DecisionTreeClassifier instance provides predict_proba() method which returns probability returned by model for each class. We'll try to print probabilities predicted by the model for the first few test samples.

In [6]:
tree_classifier.predict_proba(X_test)[:10]
Out[6]:
array([[0., 0., 1.],
       [1., 0., 0.],
       [0., 1., 0.],
       [0., 0., 1.],
       [1., 0., 0.],
       [1., 0., 0.],
       [0., 1., 0.],
       [0., 0., 1.],
       [0., 1., 0.],
       [1., 0., 0.]])

Finetuning Model By Doing Grid Search On Various Hyperparameters.

Below is a list of common hyper-parameters that needs tuning for getting best fit for our data. We'll try various hyper-parameters settings to various splits of train/test data to find out best fit which will have almost the same accuracy for both train & test dataset or have quite less difference between accuracy.

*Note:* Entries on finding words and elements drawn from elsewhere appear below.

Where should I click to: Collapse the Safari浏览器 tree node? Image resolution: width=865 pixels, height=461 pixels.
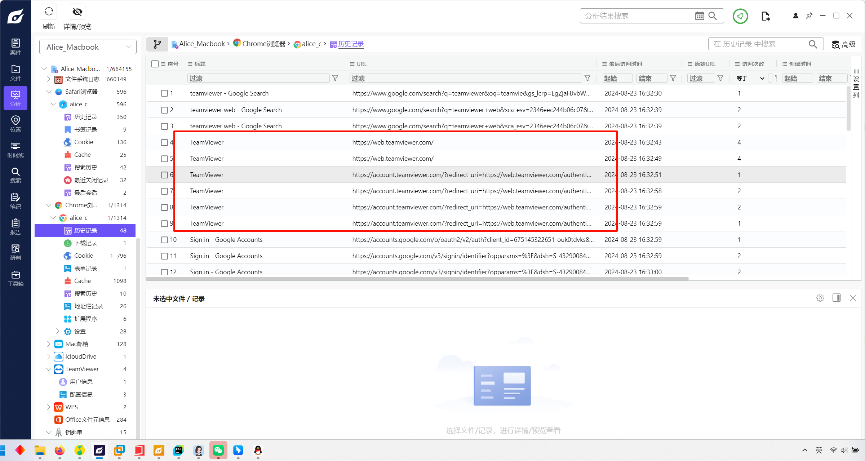pyautogui.click(x=49, y=92)
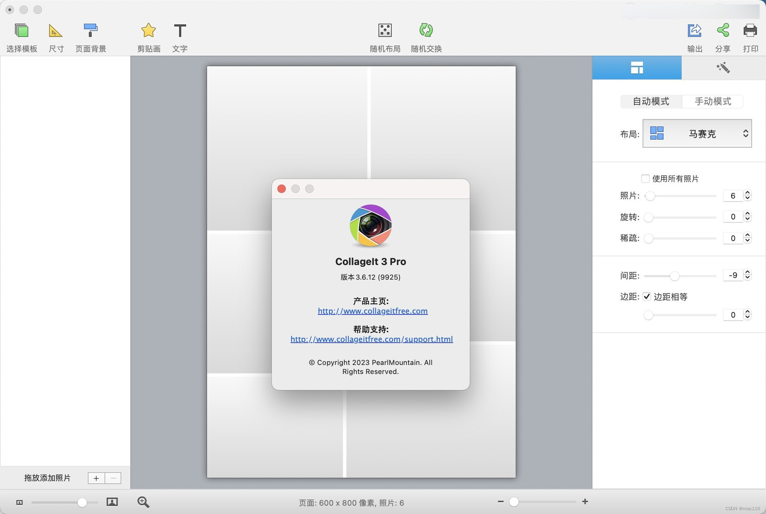Click the random shuffle (随机交换) icon

coord(426,31)
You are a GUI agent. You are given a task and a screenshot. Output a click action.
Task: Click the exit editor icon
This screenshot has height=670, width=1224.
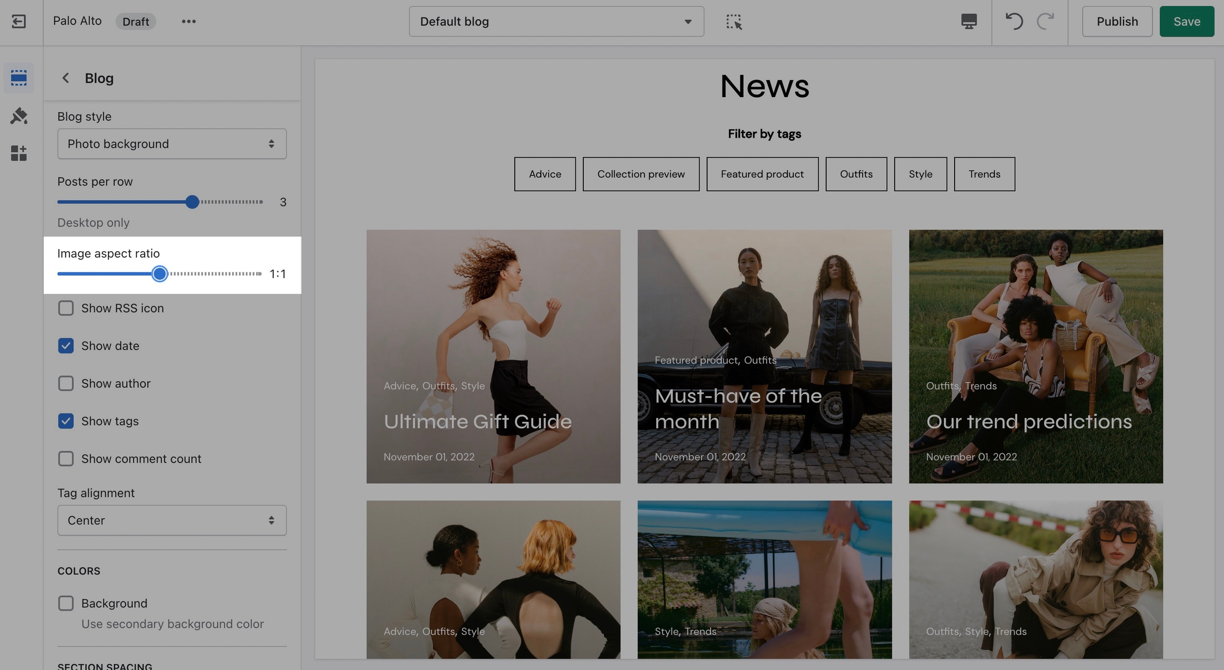pyautogui.click(x=19, y=21)
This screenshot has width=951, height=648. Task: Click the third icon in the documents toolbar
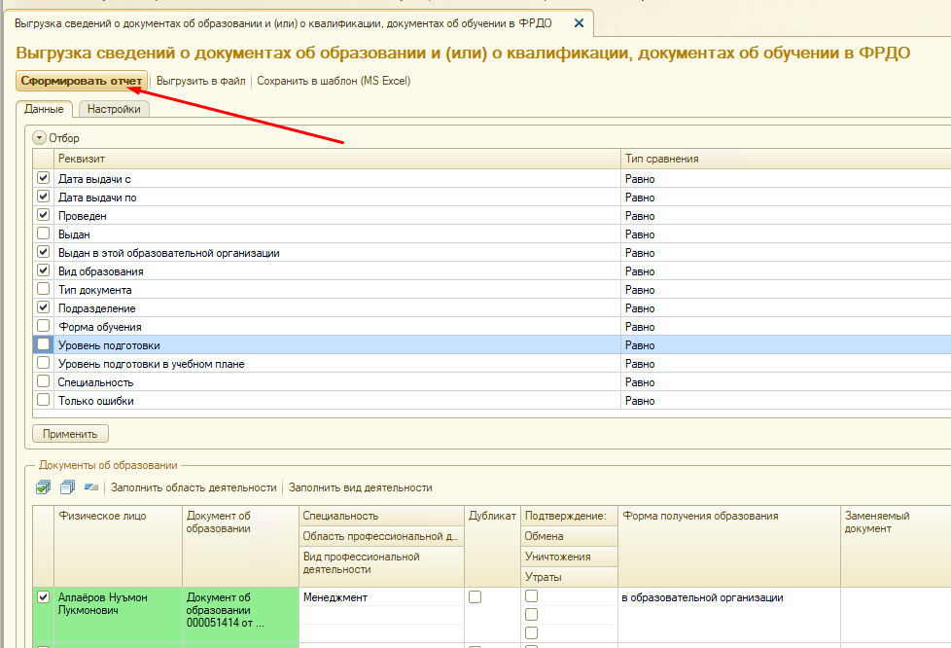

  • criterion: It accepts string argument specifying which function to use to measure the quality of a split.
    • gini - Gini Impurity. This is the default value.
    • entropy - Information Gain.
  • max_depth - It defines how finely tree can separate samples (list of "if-else" questions to ask deciding target variable). As we increase max_depth, model over-fits, and less value of max_depth results in under-fit. We need to find the best value. If no value is provided then by default None is used.
  • max_features - Number of features to consider when doing split. It accepts int(0-n_features), float(0.0-0.5], string(sqrt, log2, auto) or None as value.
    • None - n_features are used as value if None is provided.
    • sqrt - sqrt(n_features) features are used for split.
    • auto - sqrt(n_features) features are used for split.
    • log2 - log2(n_features) features are used for split.
  • min_samples_split - Number of samples required to split internal node. It accepts int(0-n_samples), float(0.0-0.5] values. Float takes ceil(min_samples_split * n_samples) features.
  • min_samples_leaf - Minimum number of samples required to be at leaf node. It accepts int(0-n_samples), float(0.0-0.5] values. Float takes ceil(min_samples_leaf * n_samples) features.

GridSearchCV

It's a wrapper class provided by sklearn which loops through all parameters provided as params_grid parameter with a number of cross-validation folds provided as cv parameter, evaluates model performance on all combinations and stores all results in cv_results_ attribute. It also stores model which performs best in all cross-validation folds in best_estimator_ attribute and best score in best_score_ attribute.


NOTE

n_jobs parameter is provided by many estimators. It accepts number of cores to use for parallelization. If value of -1 is given then it uses all cores. It uses joblib parallel processing library for running things in parallel in background.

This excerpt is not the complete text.